Thanks also to other members of the NewsNow development team for contributing the Dockside Vue client, design and architectural ideas, support and advice, code and code-reviews; for coining the term devtainers; and for the Dockside logo concept.
Thanks also to the entire design and development, editorial and testing teams at NewsNow for so enthusiastically adopting containerised development working practices and for subjecting Dockside to so many years of robust use (and abuse) during the course of their daily iterative development, evaluation and testing of the NewsNow platform - and proving the value of this development model.
Thanks last but not least to NewsNow, The Independent News Discovery Platform, for sponsoring the development of Dockside.
The Dockside multiarch build is built thanks to Depot and we're grateful for their support.
This project (known as "Dockside"), comprising the files in this Git repository, is copyright 2017-2021 NewsNow Publishing Limited and contributors.

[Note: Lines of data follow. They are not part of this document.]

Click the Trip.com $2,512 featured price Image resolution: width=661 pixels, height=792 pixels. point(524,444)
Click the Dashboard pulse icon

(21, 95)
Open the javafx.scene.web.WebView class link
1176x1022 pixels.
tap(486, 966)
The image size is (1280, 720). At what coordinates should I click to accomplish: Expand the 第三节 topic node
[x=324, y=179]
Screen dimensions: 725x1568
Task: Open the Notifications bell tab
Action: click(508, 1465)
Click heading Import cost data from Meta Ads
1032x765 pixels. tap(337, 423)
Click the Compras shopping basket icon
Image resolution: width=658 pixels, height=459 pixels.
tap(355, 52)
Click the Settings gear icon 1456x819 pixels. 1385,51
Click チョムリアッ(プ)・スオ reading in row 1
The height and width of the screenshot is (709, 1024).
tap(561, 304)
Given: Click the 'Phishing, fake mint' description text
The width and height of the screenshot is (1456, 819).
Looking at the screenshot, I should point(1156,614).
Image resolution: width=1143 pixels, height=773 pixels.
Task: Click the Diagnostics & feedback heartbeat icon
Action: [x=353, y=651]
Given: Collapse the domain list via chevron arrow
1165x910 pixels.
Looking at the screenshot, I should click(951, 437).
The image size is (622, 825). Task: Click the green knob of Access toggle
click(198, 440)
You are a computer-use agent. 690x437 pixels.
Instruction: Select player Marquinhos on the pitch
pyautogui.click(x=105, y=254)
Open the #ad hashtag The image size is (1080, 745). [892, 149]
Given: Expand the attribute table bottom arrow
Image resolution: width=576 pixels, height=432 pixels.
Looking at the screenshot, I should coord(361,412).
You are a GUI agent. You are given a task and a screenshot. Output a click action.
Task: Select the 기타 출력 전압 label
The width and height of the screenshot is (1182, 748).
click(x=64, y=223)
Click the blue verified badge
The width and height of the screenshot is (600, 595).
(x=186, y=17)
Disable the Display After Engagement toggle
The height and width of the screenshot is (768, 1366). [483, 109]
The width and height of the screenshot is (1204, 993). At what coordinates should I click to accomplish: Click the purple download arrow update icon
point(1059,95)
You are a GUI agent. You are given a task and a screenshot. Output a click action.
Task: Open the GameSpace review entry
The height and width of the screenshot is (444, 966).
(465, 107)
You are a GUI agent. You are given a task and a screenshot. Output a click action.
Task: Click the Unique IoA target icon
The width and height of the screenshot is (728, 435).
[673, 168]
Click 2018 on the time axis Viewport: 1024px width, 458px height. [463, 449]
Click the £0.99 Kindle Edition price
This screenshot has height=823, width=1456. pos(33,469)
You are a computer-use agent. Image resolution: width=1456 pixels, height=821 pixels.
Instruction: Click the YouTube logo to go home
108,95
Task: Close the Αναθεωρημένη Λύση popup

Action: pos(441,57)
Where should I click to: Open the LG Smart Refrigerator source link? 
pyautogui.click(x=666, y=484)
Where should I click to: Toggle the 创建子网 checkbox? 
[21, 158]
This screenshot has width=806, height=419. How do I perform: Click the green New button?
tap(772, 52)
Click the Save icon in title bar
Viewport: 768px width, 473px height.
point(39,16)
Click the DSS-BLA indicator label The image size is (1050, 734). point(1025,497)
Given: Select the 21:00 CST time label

Dockside is an open-source project licensed under the Apache License, Version 2.0 (the "License"); you may not use Dockside or its constituent files except in compliance with the License.
You may obtain a copy of the License at http://www.apache.org/licenses/LICENSE-2.0.
Unless required by applicable law or agreed to in writing, software distributed under the License is distributed on an "AS IS" BASIS, WITHOUT WARRANTIES OR CONDITIONS OF ANY KIND, either express or implied. See the License for the specific language governing permissions and limitations under the License.
N.B. In order to run, Dockside relies upon other third-party open-source software dependencies that are separate to and independent from Dockside and published under their own independent licences.
Dockside Docker images made available at https://hub.docker.com/repository/docker/newsnowlabs/dockside are distributions designed to run Dockside that comprise: (a) the Dockside project source and/or object code; and (b) third-party dependencies that Dockside needs to run; and which are each distributed under the terms of their respective licences.